There are lines, for example, like the one delivered by Anna Chlumsky as harried staff member Amy. “I’m almost crying,” she says. “I didn’t know I could still almost do that.” At its heart, Veep is a Shakespearean tragedy, a tale of people who have zapped their lives of love, fulfillment, and happiness of any sort in their pursuit not of power, but of adjacency to power.
These people are not even sacrificing their lives to the gauntlet of glory; they’re offering themselves up for someone else’s gain. They’re the most confusing, most pathetic of martyrs. And the show is only as funny as it is, and not an icky cringe-fest, because of the blatant self-awareness that these people have.
They’re making their own beds and happily lying in them. Not that they ever have time to sleep.
Whiz-bang comedy ensembles and titanic powerhouse female lead performances suffered a major loss this past season, with Parks and Recreation and Amy Poehler’s Leslie Knope—fittingly enough, also a show rooted in politics—heading to the great TV beyond. Unbreakable Kimmy Schmidt has picked up the quirkiness and weirdness slack, Louie and Girls continue their tradition in finding humor in humanity, and the likes of Mindy Kaling and Taylor Schilling are as adept as anyone at leading a stellar ensemble into comedic battle.

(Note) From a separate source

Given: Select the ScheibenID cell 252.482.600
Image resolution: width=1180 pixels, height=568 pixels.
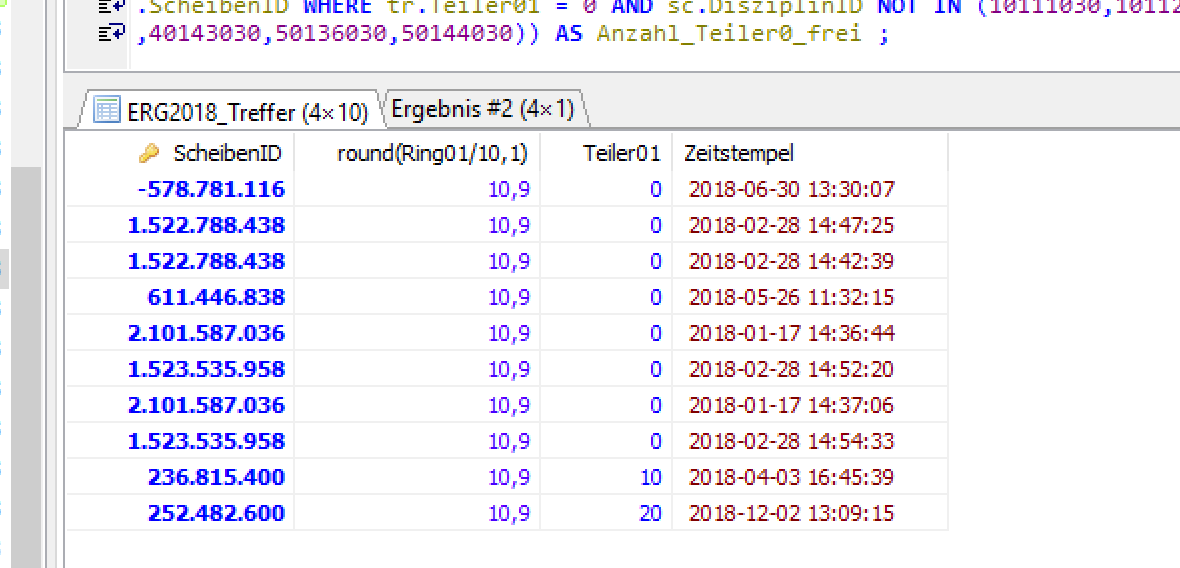Looking at the screenshot, I should pyautogui.click(x=215, y=513).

But no show manages to do all three—to be confidently strange, modern and relatable and unfiltered, and seamless in the way the ensemble operates. Veep does. More, no show is ballsy enough to take a creative risk as ambitious as making Selina president, thus rendering the entire title of the series irrelevant, and then carry the decision through to the next season and have it keep paying off in spades.

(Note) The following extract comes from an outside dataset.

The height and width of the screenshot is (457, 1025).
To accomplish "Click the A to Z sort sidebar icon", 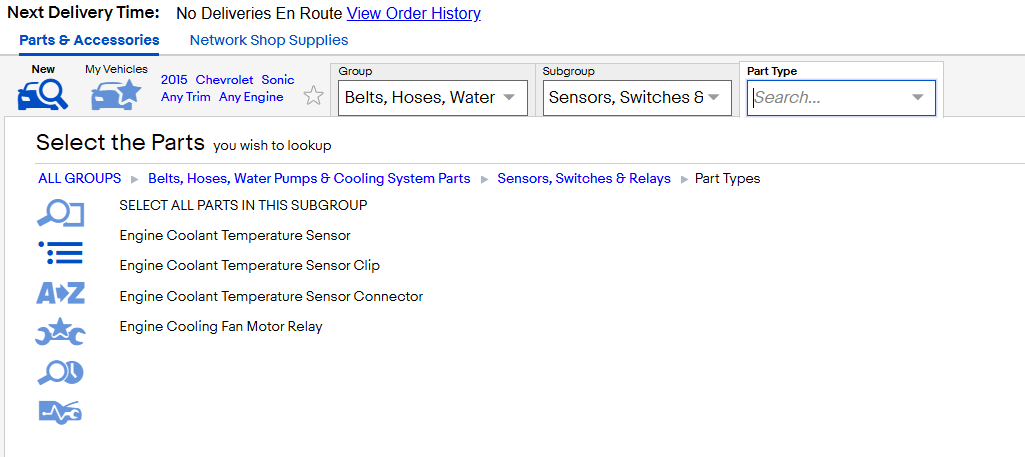I will pos(60,294).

There are other things to note about the new season of Veep. Julia Louis-Dreyfus, beaming from underneath her purposefully horrifying wig, continues to deliver an unparalleled comedic performance. Patton Oswalt is a worthy addition to an already suffocatingly tight cast. And Tony Hale (Gary) and Dreyfus share a scene early in the season that practically combusts with comedy and emotion, and should win Veep—not to mention those actors—every award in the coming year.
But mostly, all you need to know is that Veep has assuredly become, hands down, the funniest comedy on TV. There’s not a peep to be said to the contrary.